SHORT TASK — Move over the lines starting at the one containing "Choose start position 4 on the map" and ending at the end of the records, requests included. Add 27 to every coordinate in the answers.

>> begin DATASET

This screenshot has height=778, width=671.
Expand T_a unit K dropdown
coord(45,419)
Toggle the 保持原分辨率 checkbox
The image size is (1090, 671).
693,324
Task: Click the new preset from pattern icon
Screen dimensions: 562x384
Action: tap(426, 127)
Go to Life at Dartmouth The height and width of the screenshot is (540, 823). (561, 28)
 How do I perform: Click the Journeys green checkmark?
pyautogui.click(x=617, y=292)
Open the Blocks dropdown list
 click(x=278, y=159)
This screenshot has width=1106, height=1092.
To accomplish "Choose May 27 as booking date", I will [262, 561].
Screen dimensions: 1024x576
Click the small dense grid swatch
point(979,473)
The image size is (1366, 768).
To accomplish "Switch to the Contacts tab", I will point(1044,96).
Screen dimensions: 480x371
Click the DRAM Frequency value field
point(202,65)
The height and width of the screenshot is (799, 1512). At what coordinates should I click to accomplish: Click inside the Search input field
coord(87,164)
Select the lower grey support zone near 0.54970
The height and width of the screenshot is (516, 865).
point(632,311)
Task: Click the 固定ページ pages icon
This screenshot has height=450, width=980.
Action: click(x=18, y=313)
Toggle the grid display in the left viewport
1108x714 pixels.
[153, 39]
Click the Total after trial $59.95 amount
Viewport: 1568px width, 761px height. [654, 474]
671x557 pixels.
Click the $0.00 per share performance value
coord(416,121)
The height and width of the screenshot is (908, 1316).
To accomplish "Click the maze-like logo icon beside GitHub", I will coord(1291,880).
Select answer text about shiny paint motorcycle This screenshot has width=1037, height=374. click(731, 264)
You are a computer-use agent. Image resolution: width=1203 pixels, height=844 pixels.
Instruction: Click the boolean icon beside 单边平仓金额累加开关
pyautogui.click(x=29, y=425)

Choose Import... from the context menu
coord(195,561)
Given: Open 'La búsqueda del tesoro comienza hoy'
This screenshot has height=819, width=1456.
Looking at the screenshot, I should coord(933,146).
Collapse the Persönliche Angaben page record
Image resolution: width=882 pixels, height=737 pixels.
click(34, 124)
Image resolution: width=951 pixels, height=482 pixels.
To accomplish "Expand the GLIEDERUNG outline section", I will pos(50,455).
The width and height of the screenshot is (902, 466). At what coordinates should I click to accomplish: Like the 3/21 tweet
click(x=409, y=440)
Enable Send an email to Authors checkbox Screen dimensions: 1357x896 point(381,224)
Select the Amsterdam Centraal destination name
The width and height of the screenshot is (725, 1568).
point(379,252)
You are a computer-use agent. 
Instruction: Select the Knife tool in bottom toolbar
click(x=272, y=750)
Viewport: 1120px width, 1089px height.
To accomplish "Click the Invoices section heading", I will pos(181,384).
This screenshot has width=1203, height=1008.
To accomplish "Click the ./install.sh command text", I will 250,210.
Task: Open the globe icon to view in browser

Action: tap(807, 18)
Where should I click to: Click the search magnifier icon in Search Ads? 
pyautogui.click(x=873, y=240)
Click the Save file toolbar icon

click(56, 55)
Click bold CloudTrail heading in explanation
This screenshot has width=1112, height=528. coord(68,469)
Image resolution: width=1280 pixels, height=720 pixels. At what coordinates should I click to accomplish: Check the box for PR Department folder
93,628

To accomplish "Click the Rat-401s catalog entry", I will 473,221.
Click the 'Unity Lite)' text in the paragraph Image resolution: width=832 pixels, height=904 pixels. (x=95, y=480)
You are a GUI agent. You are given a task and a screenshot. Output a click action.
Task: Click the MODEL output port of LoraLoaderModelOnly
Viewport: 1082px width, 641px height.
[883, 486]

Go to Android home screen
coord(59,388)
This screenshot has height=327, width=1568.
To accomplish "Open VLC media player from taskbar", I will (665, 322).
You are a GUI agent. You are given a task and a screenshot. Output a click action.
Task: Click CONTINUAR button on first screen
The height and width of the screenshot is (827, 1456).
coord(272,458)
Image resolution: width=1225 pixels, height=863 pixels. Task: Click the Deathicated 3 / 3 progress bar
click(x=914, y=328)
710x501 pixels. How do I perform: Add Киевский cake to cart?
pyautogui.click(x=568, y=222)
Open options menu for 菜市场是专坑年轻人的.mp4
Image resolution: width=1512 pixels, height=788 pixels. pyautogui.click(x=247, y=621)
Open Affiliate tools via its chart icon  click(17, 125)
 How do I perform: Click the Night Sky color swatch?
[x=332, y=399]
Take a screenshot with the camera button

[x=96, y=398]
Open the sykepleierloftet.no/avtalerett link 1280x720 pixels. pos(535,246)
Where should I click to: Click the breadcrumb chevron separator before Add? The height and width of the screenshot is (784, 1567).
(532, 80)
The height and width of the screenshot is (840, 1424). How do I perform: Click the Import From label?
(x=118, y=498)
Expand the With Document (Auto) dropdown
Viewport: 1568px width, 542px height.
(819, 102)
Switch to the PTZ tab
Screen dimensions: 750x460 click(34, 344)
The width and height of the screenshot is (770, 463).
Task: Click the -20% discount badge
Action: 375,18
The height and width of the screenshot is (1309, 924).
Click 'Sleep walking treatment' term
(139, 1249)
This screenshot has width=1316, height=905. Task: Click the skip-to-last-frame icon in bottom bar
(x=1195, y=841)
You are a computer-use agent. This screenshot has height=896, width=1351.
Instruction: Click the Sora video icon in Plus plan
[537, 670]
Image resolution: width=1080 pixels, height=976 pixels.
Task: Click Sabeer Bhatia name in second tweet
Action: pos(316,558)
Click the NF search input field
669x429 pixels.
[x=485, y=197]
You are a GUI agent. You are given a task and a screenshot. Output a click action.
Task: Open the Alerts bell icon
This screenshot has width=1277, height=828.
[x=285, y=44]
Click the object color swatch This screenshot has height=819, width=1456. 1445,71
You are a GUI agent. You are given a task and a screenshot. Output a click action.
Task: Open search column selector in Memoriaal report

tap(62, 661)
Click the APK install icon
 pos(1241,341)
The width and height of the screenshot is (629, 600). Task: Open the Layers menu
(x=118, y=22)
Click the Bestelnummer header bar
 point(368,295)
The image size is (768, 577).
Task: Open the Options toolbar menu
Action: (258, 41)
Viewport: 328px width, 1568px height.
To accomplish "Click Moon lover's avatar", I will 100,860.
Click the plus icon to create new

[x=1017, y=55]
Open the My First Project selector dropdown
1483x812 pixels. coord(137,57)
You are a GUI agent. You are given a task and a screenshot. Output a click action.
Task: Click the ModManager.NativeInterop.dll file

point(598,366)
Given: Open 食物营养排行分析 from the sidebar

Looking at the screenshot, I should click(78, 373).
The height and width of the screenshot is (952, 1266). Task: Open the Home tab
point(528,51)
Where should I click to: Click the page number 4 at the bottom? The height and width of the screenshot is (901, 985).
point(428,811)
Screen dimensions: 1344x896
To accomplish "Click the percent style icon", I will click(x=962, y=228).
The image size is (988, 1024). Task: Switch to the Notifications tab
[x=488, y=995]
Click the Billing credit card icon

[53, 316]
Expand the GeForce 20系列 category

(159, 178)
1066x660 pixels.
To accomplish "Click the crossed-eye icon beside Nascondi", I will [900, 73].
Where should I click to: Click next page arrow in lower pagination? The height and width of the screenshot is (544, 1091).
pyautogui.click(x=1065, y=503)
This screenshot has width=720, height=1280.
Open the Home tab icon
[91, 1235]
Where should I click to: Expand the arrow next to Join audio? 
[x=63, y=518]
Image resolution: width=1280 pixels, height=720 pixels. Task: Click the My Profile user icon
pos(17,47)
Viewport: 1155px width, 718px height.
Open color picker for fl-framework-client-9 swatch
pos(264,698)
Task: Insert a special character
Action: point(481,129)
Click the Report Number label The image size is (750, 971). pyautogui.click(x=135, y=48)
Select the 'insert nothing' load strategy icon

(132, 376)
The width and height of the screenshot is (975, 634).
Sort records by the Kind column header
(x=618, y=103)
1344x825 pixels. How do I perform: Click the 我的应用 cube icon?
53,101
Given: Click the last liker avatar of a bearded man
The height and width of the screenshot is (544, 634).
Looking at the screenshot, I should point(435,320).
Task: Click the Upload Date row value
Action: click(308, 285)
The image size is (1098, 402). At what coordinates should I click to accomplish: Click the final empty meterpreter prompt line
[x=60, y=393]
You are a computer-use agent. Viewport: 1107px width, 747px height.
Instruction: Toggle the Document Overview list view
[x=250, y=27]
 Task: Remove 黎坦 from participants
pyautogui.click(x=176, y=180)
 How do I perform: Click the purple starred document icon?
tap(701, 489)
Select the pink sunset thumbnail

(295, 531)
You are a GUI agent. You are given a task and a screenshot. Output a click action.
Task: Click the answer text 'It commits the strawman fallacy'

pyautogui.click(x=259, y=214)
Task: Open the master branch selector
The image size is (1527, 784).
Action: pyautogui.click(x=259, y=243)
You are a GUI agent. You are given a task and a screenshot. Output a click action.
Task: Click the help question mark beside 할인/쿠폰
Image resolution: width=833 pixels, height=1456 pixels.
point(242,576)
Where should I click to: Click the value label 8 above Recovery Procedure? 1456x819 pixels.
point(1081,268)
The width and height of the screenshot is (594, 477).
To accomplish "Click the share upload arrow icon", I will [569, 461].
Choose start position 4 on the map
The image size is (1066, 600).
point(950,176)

>> end DATASET

EXERCISE OUTPUT —
Choose start position 4 on the map
The image size is (1066, 600).
point(977,203)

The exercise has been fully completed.